Laila sta continuando il suo viaggio, aprendo porte socchiuse, avanzando lentamente senza fretta. L’indole indiana le appartiene in tutto, per sua stessa ammissione, facendo di lei una donna cauta, paziente a volte indolente, senza però negarle una buona dose di cocciutaggine e determinazione. Mi fa tenerezza quando racconta di come le giungano le reazioni da parte delle persone che la incontrano. Sono sensazioni note fin da piccola, cresciuta in un paese in cui lo straniero non esisteva ed ora, che lo straniero esiste e spesso non è benvoluto, le reazioni lei le riconosce e se le sente addosso. Eppure non c’è risentimento nelle sue parole, c’è l’India anche in questo suo aspetto, con la rassegnazione celata da apparente disinteresse.
Io ricordo l’arrivo di Laila nel mio piccolo paese e ricordo ancora come la mia mente abbia elaborato i racconti della sua storia, scalfendo nella mia memoria le sensazioni che ho provato e le foto che mi sono fatta scorrere davanti agli occhi immaginandomi tutto. Ero una ragazzina con la fantasia di un’adolescente. Ho nella testa l’immagine di una bimba scura e sola in un paese lontanissimo che gioca seduta su una montagnola di sabbia con alle spalle una costruzione grigia e grandissima, piena di finestre con le grate in ferro, lamentandosi per il male alle orecchie. Ecco, anche ora che Laila si porta dietro l’orecchio quella ciocca di capelli nerissimi offrendole la possibilità di prendere tempo prima di ripartire con i racconti, la vedo seduta sopra una montagnola di sabbia. Il male alle orecchie se lo ricorda anche lei mentre della sabbia non c’è traccia nella sua memoria.
Sono felice Laila che ci siamo cercate perché parlare con te mi aiuta a reprimere ancora di più quella forma di egoismo che mi assale quando uno dei miei piccoli parte. Il prossimo potrebbe essere Rishi, l’ultimo neonato che le mie ragazze hanno voluto adottare dopo essere state a Natale.
Mi piacerebbe che tu un giorno con Paolo venissi a trovare l’immenso mondo racchiuso in Daddy’s Home in un piccolo villaggio dell’Andhra Pradesh. Non c’è miseria e non c’è tristezza perché è pieno di bambini che urlano e giocano tra loro.
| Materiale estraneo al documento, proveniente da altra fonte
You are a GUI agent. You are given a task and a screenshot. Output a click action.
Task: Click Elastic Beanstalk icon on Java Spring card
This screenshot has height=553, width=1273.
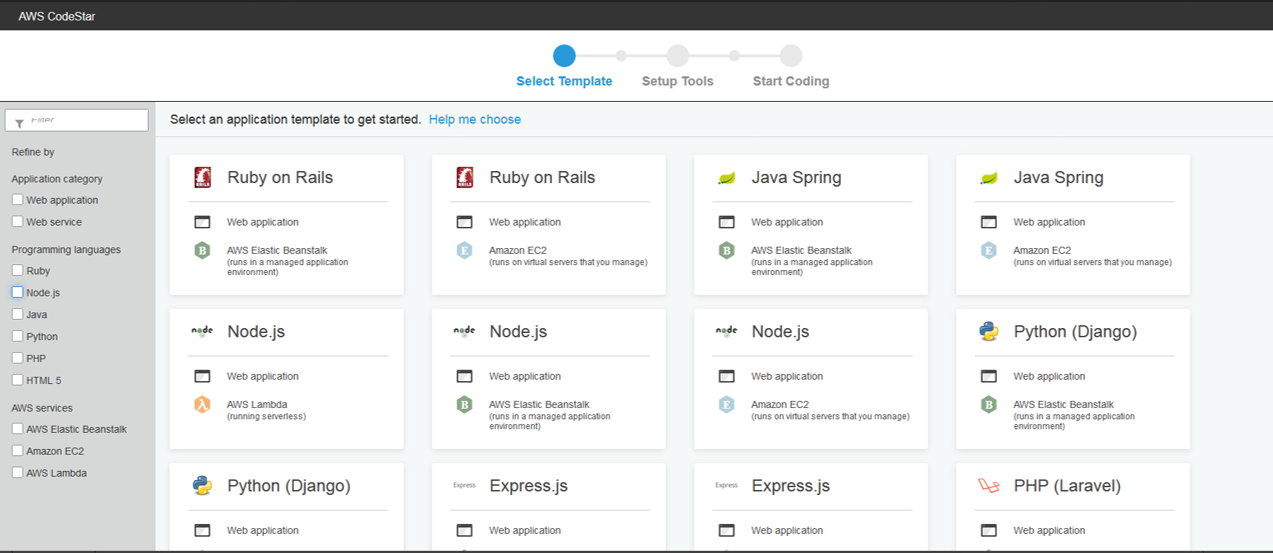coord(726,251)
Ti auguro di continuare ad amare entrambi i tuoi paesi con le loro contraddizioni e le loro infinite differenze, soprattutto ora che, con l’aiuto prezioso di Paolo, hai tutte le porte spalancate per andare e venire senza nemmeno fingerti turista.
Cara Laila il mucchietto di sabbia probabilmente rimarrà ancora nella mia memoria ma tu sarai per sempre l’immagine a cui ricorrerò tutte le volte che uno dei miei bimbi partirà.